When we overload ++ for some new type, we should define both a prefix and a postfix version, and their meanings should follow the same conventions as for the built-in integer versions: they should both increment the object they are applied to (in some sense), and the prefix form should return the incremented value while the postfix form returns the value before incrementing.

Here is code to overload the two versions of the ++ operator for the class Point.

class Point {
   ...
    friend Point& operator++(Point&);   // prefix
    friend Point operator++(Point&, int); // postfix 
   ...
};

Point& operator++(Point& p)  // prefix
{
    ++p.x;
    ++p.y;
    return p;
}

Point operator++(Point& p, int) // postfix
{
    Point temp = p;
    ++p.x;
    ++p.y;
    return temp;
}

There are several non-obvious things to notice about these definitions:

• First, what's that extra int parameter doing in the postfix version? It isn't named or used in the body of the function, so it seems rather useless. In fact, its only purpose is to distinguish between the prefix and postfix versions of the operator when defining them, so that the compiler can keep them separate.² When you call the function you do not pass an argument corresponding to the int parameter, you simply write p++.

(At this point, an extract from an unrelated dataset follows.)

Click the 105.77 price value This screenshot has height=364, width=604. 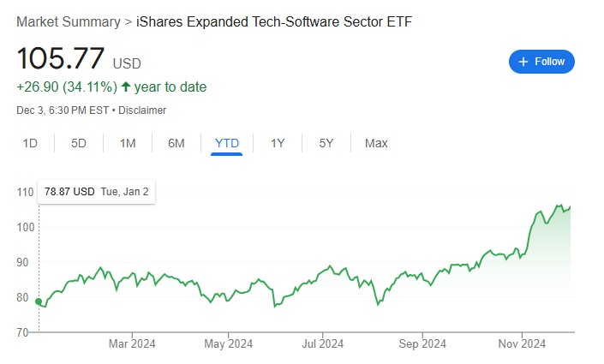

• With both the prefix and the postfix version, the operator changes the value of its operand, so it is passed as a reference. (What would happen if it were passed by value?)

• The prefix version could return its result by value or as a reference. In the code shown for Point it returns the result as a reference, which is more generally useful. For example, it makes an expressions like ++(++p) work as most people would expect--i.e., p would be incremented twice.

• The postfix version must return its result by value, not as a reference. It must create a temporary value to return, in a local variable, and it would be incorrect for the function to return a reference to that value. If the function did, the calling program would be left holding a dangling reference, i.e., a reference to memory that doesn't exist (since the temporary variable goes away when the function exits). When it is returned by value, on the other hand, a copy is made (using the copy constructor) back into storage in the caller, so it survives.

The decrement operator -- is overloaded in the same way.

Exercise 3 Add the following additional operators to your class IntArray:
>>, ++ (prefix), ++ (postfix)

To increment an IntArray, add 1 to each of the ten values.